━━━━━ Recorded data ━━━━━
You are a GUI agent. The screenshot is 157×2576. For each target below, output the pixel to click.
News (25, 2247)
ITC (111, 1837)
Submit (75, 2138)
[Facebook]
━━━━━
→ Exercise prompt
The records must be given again in full, exactly as shown.

→ Response box
You are a GUI agent. The screenshot is 157×2576. For each target below, output the pixel to click.
News (25, 2247)
ITC (111, 1837)
Submit (75, 2138)
[Facebook]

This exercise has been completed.